Introducing Data on EKS – Modernize Data Workloads on Amazon EKS

Introduction

We are thrilled to introduce Data on EKS (DoEKS), a new open-source project aimed at streamlining and accelerating the process of building, deploying, and scaling data workloads on Amazon Elastic Kubernetes Service (Amazon EKS).

With DoEKS, customers get access to a comprehensive range of resources including Infrastructure as Code (IaC) templates, performance benchmark reports, deployment examples, and architectures optimized for data-centric workloads aligned with AWS best practices and industry expertise. This means that customers can quickly and easily provision popular open-source data frameworks (e.g., Apache Spark, Ray, Apache Airflow, Argo Workflows, and Kubeflow) to run on Amazon EKS. Additionally, DoEKS areas of focus include distributed streaming platforms, query engines, and databases to meet the growing demands of data processing. DoEKS blueprints are made with managed AWS services and popular open-source tools to provide customers flexibility to choose the right combination of managed and self-managed components to suit their needs. For example, DoEKS includes several blueprints with Amazon EMR on EKS so customers can take advantage of optimized features like automated provisioning, scaling, faster runtimes, and debugging tools that Amazon EMR provides for running Spark applications.

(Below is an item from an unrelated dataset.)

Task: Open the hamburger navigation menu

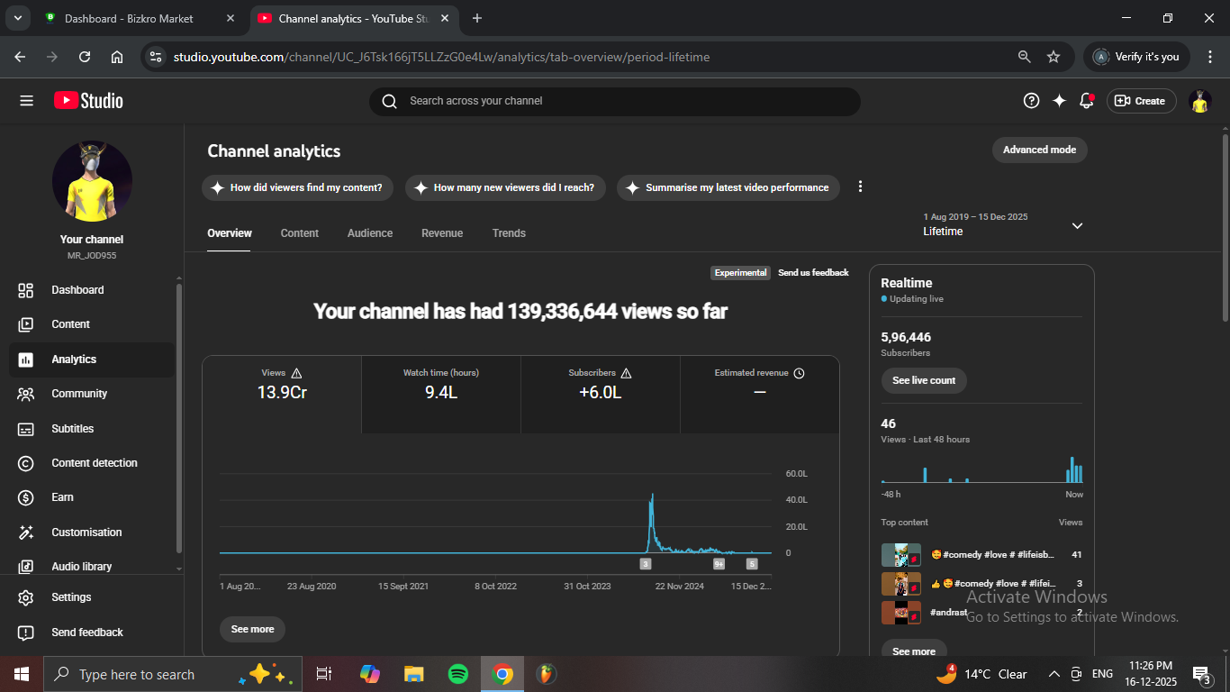Action: tap(26, 101)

Come be part of this exciting new project and take the first step toward revolutionizing your data processing on Amazon EKS. To get started, visit our documentation site.

Motivation

With the increasing importance of Big Data and Machine Learning (AI/ML) to global businesses and industries, Kubernetes has emerged as a popular platform to run data workloads due to improved agility, scalability, and portability. Kubernetes offers improved portability for data workloads between different environments, such as on-premise data centers, public clouds, and edge locations. It provides a unified environment for managing both stateful and stateless applications, making it easier to run a wide range of data workloads. Furthermore, Kubernetes supports frameworks like Spark, Flink, PyTorch, TensorFlow, and others, making it easier to run data processing jobs and orchestrate ML pipelines in cloud-native or on-prem environments. This has resulted in Kubernetes becoming an increasingly popular choice for AWS customers who want to run Big Data and AI/ML workloads, with many customers embracing the use of Amazon Elastic Container Service for Kubernetes (Amazon EKS) for their next-generation data platforms. The aim of these data platforms is to simplify data processing and analysis to extract valuable insights and drive value creation, provide a competitive edge, and enhance customer experiences.

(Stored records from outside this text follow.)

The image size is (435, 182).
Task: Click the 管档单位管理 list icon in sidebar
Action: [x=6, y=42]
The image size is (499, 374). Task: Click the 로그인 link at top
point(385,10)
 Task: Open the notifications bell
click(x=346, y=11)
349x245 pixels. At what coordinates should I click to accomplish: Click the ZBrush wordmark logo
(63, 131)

However, deploying and scaling data workloads on Kubernetes remains a challenge for many customers. There are multiple conflicting tools with varying levels of maturity, integration, and compatibility with existing platforms that can be overwhelming. These workloads are often high-throughput, compute-intensive, and critical to business operations, requiring a proper configuration to support their requirements.

We are launching Data on EKS (DoEKS) to simplify and speed up the process of building, deploying, and scaling data workloads on Amazon EKS. DoEKS offers IaC templates in Terraform and AWS Cloud Development Kit (AWS CDK), performance benchmark reports, best practices, and sample code to help users run applications like Spark, Kubeflow, MLFlow, Airflow, Presto, Kafka, Cassandra, and more on Amazon EKS with ease.

What is Data on EKS?

Data on EKS (DoEKS) provides best practices, examples, and architectures aimed at making it easier to build, deploy, and scale data-intensive workloads on Amazon Elastic Kubernetes Service (Amazon EKS). It builds on the foundation of the Amazon EKS Blueprints project and incorporates guidance and tools to support the unique challenges and requirements of data-related workloads on Kubernetes.

Customers have asked for best practices and benchmarks for enterprise grade performance at scale. In addition to open-source tools, many customers want to use AWS managed services, like Amazon Managed Streaming for Apache Kafka (Amazon MSK) for data ingestion or Amazon EMR for batch processing, to offload some undifferentiated heavy lifting for parts of their pipeline. Data on EKS addresses these common questions and concerns from customers running data-centric workloads using tools such as Spark, Flink, Kafka, Ray, and more. It helps customers configure observability and logging, implement multi-tenancy for resource sharing among data teams, and choose the right cluster autoscalers (Karpenter), Kubernetes batch schedulers (Apache YuniKorn), and job schedulers (Amazon MWAA, Airflow, Argo Workflows, etc.).

One of the main areas of focus for DoEKS is running Spark on Amazon EKS. Customers often have questions on storage types (e.g., solid-state drive (SSD), persistent volume claim (PVC) with Amazon EBS or Amazon FSx for Lustre), preferred Amazon Elastic Compute Cloud (Amazon EC2) instance types for compute and memory intensive workloads, networking with Spark workloads using VPC CNI, enabling the Spark history server for debugging, and monitoring job metrics. DoEKS provides an opinionated way to configure these applications based on best practices and industry expertise, providing customers simplified and integrated options for efficiently running Spark on Amazon EKS.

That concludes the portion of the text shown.